Attack The Block review
It's War Of The Worlds with hoodies. It's writer and director Joe Cornish's Attack The Block, and it's rather fabulous. Here's Michael's review...
Don’t speak too soon, merely whisper it: British cinema might just be getting a little exciting. Following the release of Richard Ayoade’s Submarine, the feature film which took well-worn genre stylistics and confidently embedded them in a British context, we have Attack The Block, which performs a similar conceptual turnaround.
Written and directed by Joe Cornish – half of the Adam & Joe double act – Attack The Block sees an alien invasion heading straight for London. However, if they were aiming for the seats of power, they must have shot a little short, as the extraterrestrials land in South London, specifically on a council estate, where they are met not by suspicious military types, or idealistic scientists, but the local wildlife: a gang of hooded youths.
Before dabbling in digital radio, Adam & Joe created short, sharp spoofs of contemporary blockbusters for their eponymous television show, so it is no surprise that Cornish’s debut is supremely assured, and well-versed in genre tropes. Attack The Block is stuffed with textbook sci-fi horror sequences as the boys discover, fight and are hunted by the aliens.
Like Edgar Wright, Cornish has a real visual flair, mimicking the best scenes of horror and action blockbusters on a fraction of the budget. However, it is the cleverness of the film’s conception that gives it an edge. The council estate context has an unforgiving, concrete quality that is immediately distinctive, and Cornish works many other well-observed aspects – such as time lag light switches, and even the flags that dangle from high-rise balconies – into the film’s set-pieces, highlighting the familiar within the fantasy.
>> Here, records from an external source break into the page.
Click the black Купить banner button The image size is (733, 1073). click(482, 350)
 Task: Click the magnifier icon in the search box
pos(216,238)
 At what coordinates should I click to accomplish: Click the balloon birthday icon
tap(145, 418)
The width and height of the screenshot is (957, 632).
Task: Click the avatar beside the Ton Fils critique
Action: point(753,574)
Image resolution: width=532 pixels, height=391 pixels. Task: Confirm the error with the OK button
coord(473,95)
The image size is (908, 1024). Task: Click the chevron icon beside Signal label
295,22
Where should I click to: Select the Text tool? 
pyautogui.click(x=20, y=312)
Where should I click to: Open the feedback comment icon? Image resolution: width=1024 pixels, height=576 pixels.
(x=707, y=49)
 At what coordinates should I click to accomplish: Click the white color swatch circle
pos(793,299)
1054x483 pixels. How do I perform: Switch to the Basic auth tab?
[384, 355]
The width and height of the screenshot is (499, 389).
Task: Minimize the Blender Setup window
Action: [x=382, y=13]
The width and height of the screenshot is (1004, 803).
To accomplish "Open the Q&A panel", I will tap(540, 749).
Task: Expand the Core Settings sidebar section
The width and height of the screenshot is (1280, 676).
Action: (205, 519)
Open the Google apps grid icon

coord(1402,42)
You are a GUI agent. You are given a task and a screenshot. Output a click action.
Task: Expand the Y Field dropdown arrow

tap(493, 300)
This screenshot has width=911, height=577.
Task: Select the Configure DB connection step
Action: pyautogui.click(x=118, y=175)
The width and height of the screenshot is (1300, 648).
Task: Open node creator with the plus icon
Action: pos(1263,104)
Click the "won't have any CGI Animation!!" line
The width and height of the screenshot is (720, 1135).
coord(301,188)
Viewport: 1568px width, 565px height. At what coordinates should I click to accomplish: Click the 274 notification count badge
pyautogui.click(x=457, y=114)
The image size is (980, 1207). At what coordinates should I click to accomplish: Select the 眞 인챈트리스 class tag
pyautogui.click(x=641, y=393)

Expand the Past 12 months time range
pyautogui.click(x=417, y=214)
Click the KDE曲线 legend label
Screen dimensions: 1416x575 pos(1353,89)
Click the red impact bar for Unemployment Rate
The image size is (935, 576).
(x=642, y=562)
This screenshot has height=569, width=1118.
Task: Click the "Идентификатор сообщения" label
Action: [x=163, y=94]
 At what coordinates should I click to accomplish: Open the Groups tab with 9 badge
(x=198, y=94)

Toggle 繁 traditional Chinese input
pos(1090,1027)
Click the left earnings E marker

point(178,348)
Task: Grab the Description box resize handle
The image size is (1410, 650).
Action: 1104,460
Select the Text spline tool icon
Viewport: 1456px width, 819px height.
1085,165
What is surprising, though, is the cast of newcomer actors, tasked with bringing humour and heroism to the hoodies. They are terrific, keeping the film fun way after the script’s heavy pop-culture references start to lose their lustre. However, while the shift from caricature to rounded character is very well handled, the same cannot be said for the rest of the cast, such as the middle class clown Brewis (Luke Treadaway) or the somewhat cold nurse Sam (Jodie Whittaker), who sometimes feel like comic or narrative window-dressing.
Indeed, Cornish sets himself a rather complicated task, as Attack The Block’s punchy sub-90 minute structure has little time to develop a real sense of social complexity, or even a satisfying character arc for Moses (John Boyega), the gang’s leader.
Perhaps it’s the light-hearted engagement with such a social hot potato that is the problem: the film opens with Moses and his crew mugging Sam on her commute home, and this crime is only absolved by the adventure itself, through which both the gang and Sam learn a little about each other’s lives, and form a bond forged by a shared struggle. Such a development comes off as cheap, and even a little simple, considering how smart the rest of the film is.
Although, for a pacy and wildly enjoyable flick, this isn’t a harmful flaw. In fact, it is far more important that Attack The Block dares to see the urban working class not as a launchpad for ‘issues’ or social realistic drama, but as potential characters for a highly entertaining genre film. In the process, it side-steps many of the pitfalls of British cinema: there are no red telephone boxes, awkward romantics or stiff upper lips here, just a giddy sense of invention, a freshness of perspective, and a deep understanding of cinematic style.
Alongside Ayoade, Cornish is now a director to watch.